4th: A complex of thunderstorms produced strong to severe wind gusts across much of the Caprock, with localized hail and heavy rain. A peak wind gust of 74 mph was recorded at Reese Center and 77 mph at Brownfield. More information on this event can be garnered HERE.
13-14th: This weekend brought a couple of rounds of wild weather to the region. The majority of the severe weather occurred across the Rolling Plains on the 13th, with the most intense cell tracking across Aspermont and producing a 100 mph wind gust just northeast of town.  Severe storms redeveloped farther westward on the 14th, with strong winds and hail affecting Brownfield and Idalou, and a supercell thunderstorm tracking over Cottle County with large hail. For more detailed information on this weekend CLICK HERE.
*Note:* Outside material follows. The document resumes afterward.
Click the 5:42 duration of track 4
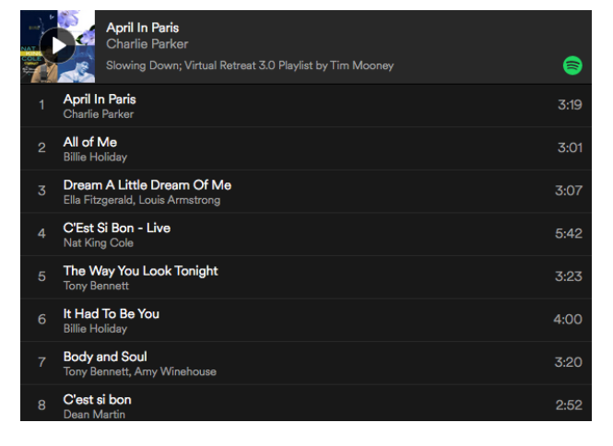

18th: Gusty thunderstorm outflow winds produced a haboob that rolled across portions of the southern and central South Plains during the evening hours. Rainfall amounts were light, but a few locations did clock wind speeds in excess of 58 mph. Read more about this haboob HERE.
19-20th: A large batch of showers and thunderstorms, thanks in part to moisture from the remnants of a tropical storm in the eastern Pacific, produced heavy rain across the western and central South Plains and southwest Texas Panhandle. Many locations recorded 2 to 3+ inches. Read more about this heavy rain event HERE.  


JULY:
17th: Thunderstorms congealed into a complex that raced southward across the southwest Texas Panhandle and western South Plains.  The storms brought widespread strong winds of 60 to 75 mph, along with a swath of large hail. An extreme wind gust of 93 mph was recorded near Morton. Learn more about this event HERE.
22nd: A large complex of showers and thunderstorms brought moderate to heavy rain to the western South Plains. A number of locations received 2+ inches of rain. Read more about the mid-July rain HERE.
29th: Several clusters of thunderstorms brought strong winds to much of the region. However, one storm produced an extreme wind gust of 103 mph in Childress, resulting in damage at a number of places. Read more HERE.

AUGUST:
26th: A thunderstorm produced a non-mesocyclonic tornado over the Rawls Golf Course in northern Lubbock. No damage was reported.

SEPTEMBER:
11-13th: A slow moving upper level storm system brought moderate to heavy rain to locations off the Caprock. Many locations recorded 1 to 2 inches, with locally higher amounts, including over 3 inches near Paducah. To learn more about the rainy weekend CLICK HERE.

OCTOBER:
8th: A severe thunderstorm produced quarter size hail at Guthrie. The hail delayed the release of school in Guthrie.
29th: Light snow developed across the southwest Texas Panhandle, with up to an inch falling around Rhea.

NOVEMBER:
1-30th: The weather was generally warm and dry. The high temperature at Lubbock exceeded 70 degrees on 16 days - with a high of 83 degrees on the 6th.

DECEMBER:
8th: After a prolonged period of freezing fog and freezing drizzle, and a brief period of snow and/or sleet and/or rain, the region was greeted by a round of strong winds and blowing dust.  Learn more about the variable weather early this December day HERE.
23-24th:
A powerful winter storm brought widespread snow, blowing snow and strong northerly winds. Many locations received 3-6 inches of snow, with locally higher amounts. The cold weather and strong winds also created hazardous travel conditions.  To read a story about this event CLICK HERE.
29th: Another winter storm system brought widespread light snow to the region.